I use Plex as well and have noticed some oddities but for the most part it is fine. One thing that kinda sucks is that Plex can't restart your video where you left off when playing from an ISO though  It remembers the last played location, but when you select it you land back on the DVD menu. Oh well .. what can you do. I love Plex .. I have it running on my OSX server (mac pro) and serving up to 7 different machines around my house 

From reading the compatibility it seems that many of the LG drives are supported. I may pick one up today along with an external case and give it a shot ... if it doesn't work out I can install it internal in one of my linux boxes and probably still rip with MakeMKV on there. If I decide to do this I'll report back with results! Canada Computers has the LG CH10LS20 drives for $75 this week btw and I think you now have one in Ottawa. Now if they just had decent external cases with FW I'd be happy! USB 2.0 is slow on OSX so ripping 25G+ movies would be painful @ 20MB/sec


----------



## Dadi_oh

mguertin said:


> I use Plex as well and have noticed some oddities but for the most part it is fine. One thing that kinda sucks is that Plex can't restart your video where you left off when playing from an ISO though  It remembers the last played location, but when you select it you land back on the DVD menu. Oh well .. what can you do. I love Plex .. I have it running on my OSX server (mac pro) and serving up to 7 different machines around my house
> 
> From reading the compatibility it seems that many of the LG drives are supported. I may pick one up today along with an external case and give it a shot ... if it doesn't work out I can install it internal in one of my linux boxes and probably still rip with MakeMKV on there. If I decide to do this I'll report back with results! Canada Computers has the LG CH10LS20 drives for $75 this week btw and I think you now have one in Ottawa. Now if they just had decent external cases with FW I'd be happy! USB 2.0 is slow on OSX so ripping 25G+ movies would be painful @ 20MB/sec


I was looking at this. Refurbished and only $68 but shipping to Canada is over $43  I wish OWC had decent shipping rates across the border. They ship for less than $10 in the US 

(*) OWC Mercury Pro FireWire 800/400, eSATA,... (MRSFW8U2) at OWC

I noticed the same thing with Plex. With MP4 there is no problem going back to where you left off but with DVD it makes you "think" it will take you back but ends up on the main menu. Minor annoyance. Still love the interface.
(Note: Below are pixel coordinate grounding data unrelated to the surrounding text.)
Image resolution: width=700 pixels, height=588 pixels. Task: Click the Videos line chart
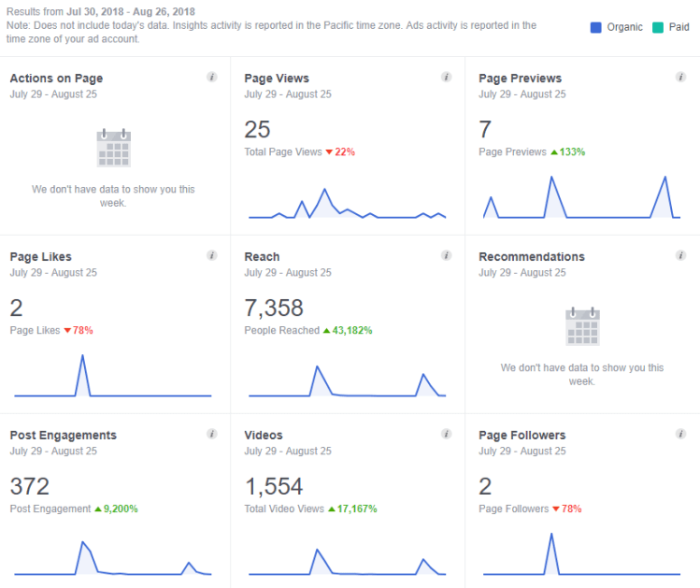[347, 563]
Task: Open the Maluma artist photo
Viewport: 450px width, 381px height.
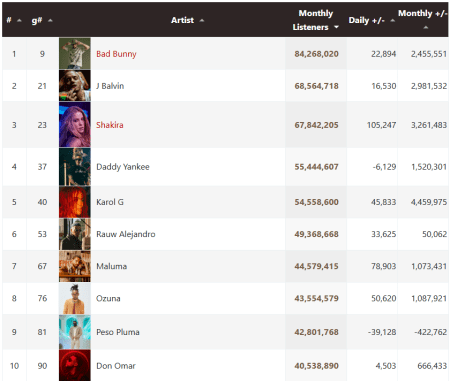Action: pyautogui.click(x=75, y=266)
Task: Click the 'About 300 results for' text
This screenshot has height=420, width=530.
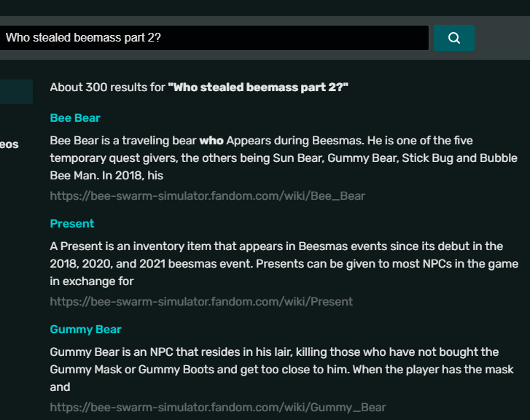Action: (x=107, y=88)
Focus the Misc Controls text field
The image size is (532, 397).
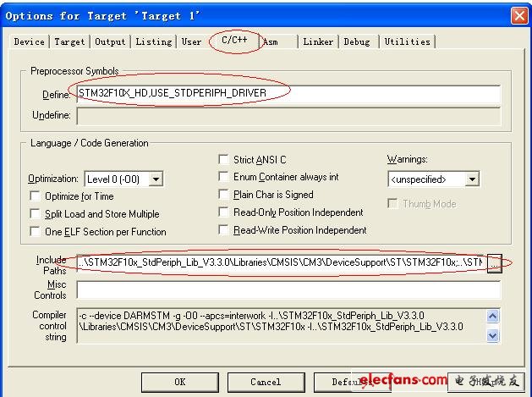[288, 290]
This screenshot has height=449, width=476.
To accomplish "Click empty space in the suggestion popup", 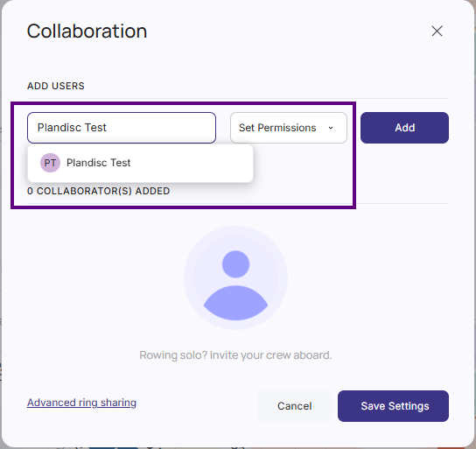I will (192, 163).
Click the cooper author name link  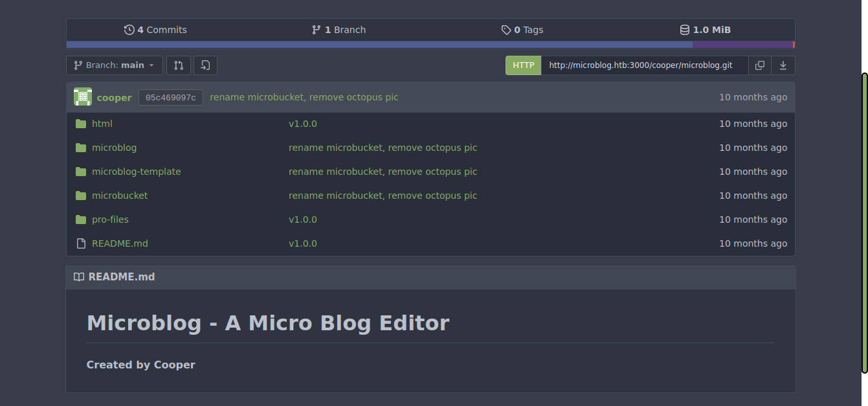[x=114, y=98]
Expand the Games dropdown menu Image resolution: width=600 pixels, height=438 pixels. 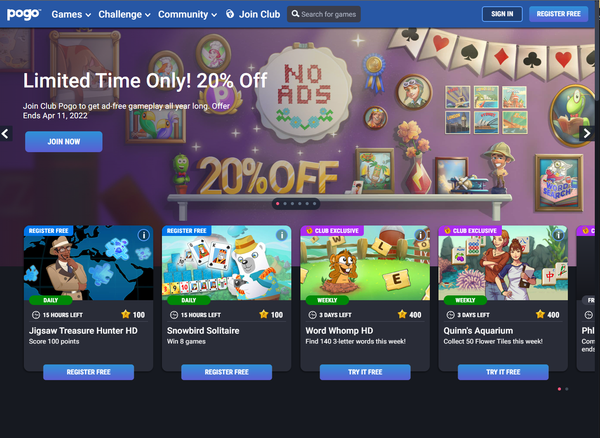coord(71,14)
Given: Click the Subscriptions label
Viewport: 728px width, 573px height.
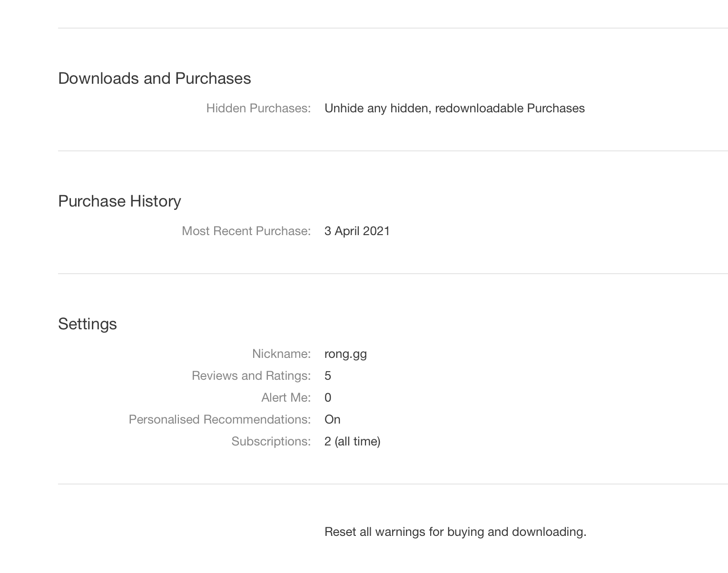Looking at the screenshot, I should (x=271, y=442).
So you say you run Plex on your Mac Pro and serve it to the other machines? Dumb question but how does that work? I run Plex on the media server and then point it at my Mac Pro which shares the media files. Or am I misunderstanding what you are saying?

I seem to be hijacking my own thread


----------



## Guest

I have all my media loaded up on Plex Media Server on my Mac Pro server, I run the Plex client on all the other machines and all of the content just shows up -- you don't have to load up and scape all the content on all the Plex machines and you don't have to mount any of the shares where the content lives. Plex seamlessly servers up all the content over the local lan with http, so you don't have to add (and scrape, etc) all the media on the client machines. You need the latest versions of Plex to do this (0.9.x).


----------



## Dadi_oh

mguertin said:


> I have all my media loaded up on Plex Media Server on my Mac Pro server, I run the Plex client on all the other machines and all of the content just shows up -- you don't have to load up and scape all the content on all the Plex machines and you don't have to mount any of the shares where the content lives. Plex seamlessly servers up all the content over the local lan with http, so you don't have to add (and scrape, etc) all the media on the client machines. You need the latest versions of Plex to do this (0.9.x).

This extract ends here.